Testo da analizzare:

C'è poco da ridere, si dirà. Eppure nonostante il soggetto, e alla faccia del momento - ridere si può. Anzi, si deve. Ne è convintissimo Antonio Albanese, che con I topi - serie da lui scritta, diretta e interpretata per Raiplay, e da sabato 18 alla seconda stagione anche su Raitre - si è divertito a sfottere l'argomento tutt'altro che ilare della mafia. Immaginando tre latitanti mafiosi costretti a nascondersi in una rete di cunicoli sotterranei, il comico lombardo ha costruito un meccanismo semplice - ma implacabile - di ribaltamento delle prospettive. Il mafioso che ha sempre fatto tremare ora fa ridere. Da seminatore di paura diventa prigioniero della paura propria. Da eroe del male a caricatura di sé stesso.
I topi ribalta ciò è stato spesso imputato alle fiction sulla mafia - cioè il fascino del male - in ridicolo del male.
«Quando l'ho scritto, era proprio questa la mia intenzione. Per anni ho assistito anch'io, da spettatore, a innumerevoli fiction sulla mafia; e l'esaltazione di quelle figure (involontaria, certo; ma oggettiva) l'ho notata anch'io. Per non parlare dell'esaltazione della violenza che, con 200 morti e 300 esplosioni a botta, provoca addirittura una comicità involontaria. Allora ho pensato: perché non rendere comico proprio ciò che teme di esserlo? Forse è proprio con una risata che si disinnesca una bomba».
Come a dire, il potere della comicità. Ovvero: divertimento ma anche riflessione.
«La comicità è la mia missione. Dico sul serio: sento in me il maledetto desiderio di far ridere. E di farlo su argomenti seri. Grazie a I topi ho capito che divertendo che si può far capire ai giovani quanto l'illegalità poggi sull'ignoranza. E che porta, si, all'accumulo dei beni materiali; ma beni che si disperdono in un attimo. Ecco la comicità che mi fa godere come artista. E che vorrei gustare da spettatore».
Eppure quello della mafia è diventato un genere. Spesso stereotipato. Ha ancora senso coltivarlo?
«Uscire dall'emergenza coronavirus ci porterà ad una rinascita. Ma, per alcune comunità, anche all'indebolimento. E in quelle la criminalità potrà rinforzarsi. Quindi continuare a raccontare la mafia potrà servire per contrastarla. Certo: bisognerà farlo nel modo giusto, perché è un tema che rischia l'usura. Come per i programmi sulla cucina: sono troppi. E ogni volta che in tv appare un cuoco si pensa: Un altro?».
C'è un comico in particolare che è stato per lei fonte d'ispirazione?
«Da bambino sono cresciuto godendomi, il sabato mattina alla tv, Stanlio e Ollio e Buster Keaton. Poi a 23 anni, all'Accademia, ero l'unico a portare dei monologhi comici: quelli di Karl Valentin, il cabarettista tedesco della repubblica di Weimar. Insomma: adoro la comicità surreale, espressionista. Che abbini il nonsense al grottesco. La comicità che si trascina dietro uno scheletro, ecco».

Dati memorizzati:
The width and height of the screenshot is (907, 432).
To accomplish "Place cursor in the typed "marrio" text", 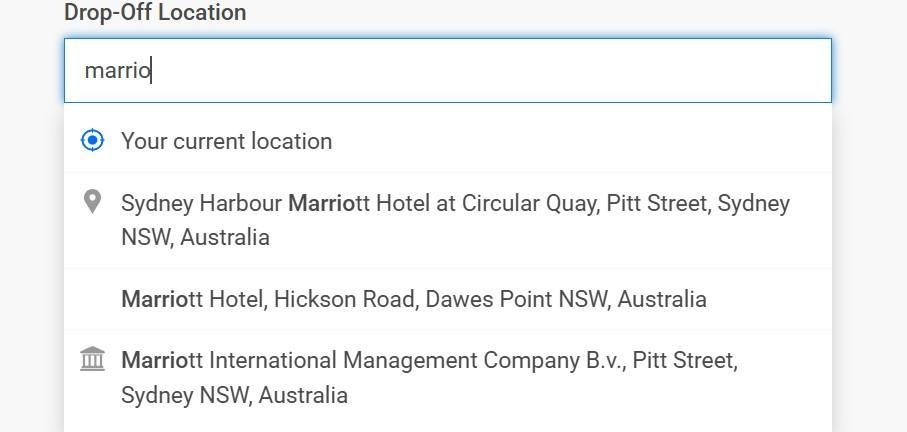I will (117, 71).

Scopo del compito:
Riscrivi il passo dell'intervista che inizia con le parole "I topi ribalta" e si chiude dopo "ma anche riflessione.", rinominando ogni "fiction sulla mafia" in "serie sulla mafia".

Soluzione proposta:
I topi ribalta ciò è stato spesso imputato alle serie sulla mafia - cioè il fascino del male - in ridicolo del male.
«Quando l'ho scritto, era proprio questa la mia intenzione. Per anni ho assistito anch'io, da spettatore, a innumerevoli serie sulla mafia; e l'esaltazione di quelle figure (involontaria, certo; ma oggettiva) l'ho notata anch'io. Per non parlare dell'esaltazione della violenza che, con 200 morti e 300 esplosioni a botta, provoca addirittura una comicità involontaria. Allora ho pensato: perché non rendere comico proprio ciò che teme di esserlo? Forse è proprio con una risata che si disinnesca una bomba».
Come a dire, il potere della comicità. Ovvero: divertimento ma anche riflessione.